━━ DOCUMENT SOURCE
INDICATEURS ÉCONOMIQUES ILLUSIONNISTES

 

par Paul Kloboukoff

 

Dès la grande crise de 1929 et des années 1930, la nécessité de disposer d’une représentation de l’économie nationale vue dans son ensemble (macroéconomique) est apparue aux dirigeants comme une nécessité impérieuse. Parmi les pionniers créateurs de la Comptabilité nationale, conçue à cet effet, et les autres prestigieux économistes qui l’ont fait évoluer par étapes figurent d’abord l’anglais John Maynard Keynes en 1941, pour la préparation des accords de Bretton Woods, puis l’américain Wassily Leontieff et le néerlandais Jan Tinbergen.

 

En France, on peut trouver sur le site de l’INSEE des séries de comptes nationaux annuels qui remontent à1949. Jusqu’en 1970, les comptes ont mis en exergue un agrégat, la production intérieure brute (pib), indicateur global principal utilisé pour évaluer la création annuelle de « richesse nationale » et la croissance économique. La pib totalisait les valeurs ajoutées (VA) des branches considérées comme « productrices », c’est-à-dire essentiellement celles de l’économie marchande, à l’exclusion, au début, des institutions de crédit et des entreprises d’assurance, intégrées à la production marchande par la suite. Les activités des administrations n’étaient alors pas considérées comme productrices et participant directement à la création de la richesse nationale. Elles n’étaient pas incluses dans la pib.

 

Cette conception et la quantification relativement restrictives de la production avaient pour vertus de fournir un agrégat centré sur l’économie de marché, génératrice de ressources, et d’être homogène, en particulier, avec les importations et les exportations, par nature marchandes. Il permettait ainsi de mesurer à l’aide des ratios significatifs importations/pib et exportations/ pib les performances, la compétitivité, de l’économie française, notre ouverture et notre dépendance vis-àvis de l’extérieur. Du côté de la demande intérieure, la consommation des ménages, celle des administrations et les investissements, étaient, bien entendu, analysés et chiffrés aussi.
━━━━
━━ DONNÉES DISPONIBLES
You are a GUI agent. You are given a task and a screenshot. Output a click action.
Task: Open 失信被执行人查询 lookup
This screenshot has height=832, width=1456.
━━━━
LISTE DES TÂCHES.
(a) Résumez en deux phrases le texte sur les indicateurs économiques.
(b) Prolongez le texte sur les indicateurs économiques au-delà de sa dernière phrase.

RÉPONSES ATTENDUES.
(a) La crise de 1929 et des années 1930 a rendu nécessaire une vue d'ensemble de l'économie nationale, d'où la Comptabilité nationale, que Keynes, Leontieff et Tinbergen ont contribué à créer et à faire évoluer. En France, jusqu'en 1970, la production intérieure brute additionnait les valeurs ajoutées des branches marchandes sans les administrations, ce qui en faisait un agrégat homogène avec les importations et les exportations et permettait de mesurer la compétitivité et l'ouverture de l'économie française.

(b)
Périodiquement, avec l’enrichissement des statistiques et le développement des comptes publics, la Comptabilité nationale a connu des modifications, des améliorations, sans qu’il soit porté atteinte au concept dominant de pib. Jusqu’en 1971, où, imitant en cela les comptables européens et ceux de l’ONU, nos comptables nationaux ont introduit un changement majeur, déterminant, en abandonnant le concept de production intérieure brute au profit de celui de produit intérieur brut (PIB), toujours en usage. Avec ce nouveau (il y a quarante ans) concept, le statut de « producteur » a été accordé aux administrations. Les données sur les dépenses effectuées par celles-ci, avec les moyens correspondants mis en oeuvre, ont servi à valoriser la nouvelle production des administrations et sa VA. Celles des services de l’éduction, de la santé, etc. Ainsi, loin d’être marginales, des dépenses publiques sont devenues des composantes de la nouvelle « création de richesse nationale », « acteurs » directs de la croissance. La production en a été automatiquement majorée. De l’ordre de + 20 %. Et nos nouveaux indicateurs de dépendance à l’égard de l’extérieur importations/PIB et exportations/PIB ont été diminués dans les mêmes proportions, minimisant ainsi, en apparence, le rôle, la portée et les impacts des échanges extérieurs sur notre économie.

 

Avec cette « nouvelle » vision, plus les dépenses des administrations augmentent, plus le PIB croît. Mécaniquement. Et pendant de nombreuses années, le rythme de l’augmentation de ces dépenses a été supérieur à celui des activités marchandes. Par des politiciens, des médias et une partie non négligeable du public, il a été regardé comme un stimulant, en réalité artificiel, de la croissance du PIB. Selon les périodes, cette influence trompeuse sur l’appréciation des capacités réelles de notre économie a sévi avec plus ou moins de vigueur. Elle a aussi poussé ou conforté la conviction que les dépenses publiques étaient un moteur, assez puissant, de l’économie. C’est devenu une idéologie, à gauche plus qu’à droite. Le dernier (08 novembre 2011) « plan de relance » de M. François Hollande le montre encore, qui prône l’augmentation des impôts pour financer autant que possible (ou déraisonnable) de dépenses publiques.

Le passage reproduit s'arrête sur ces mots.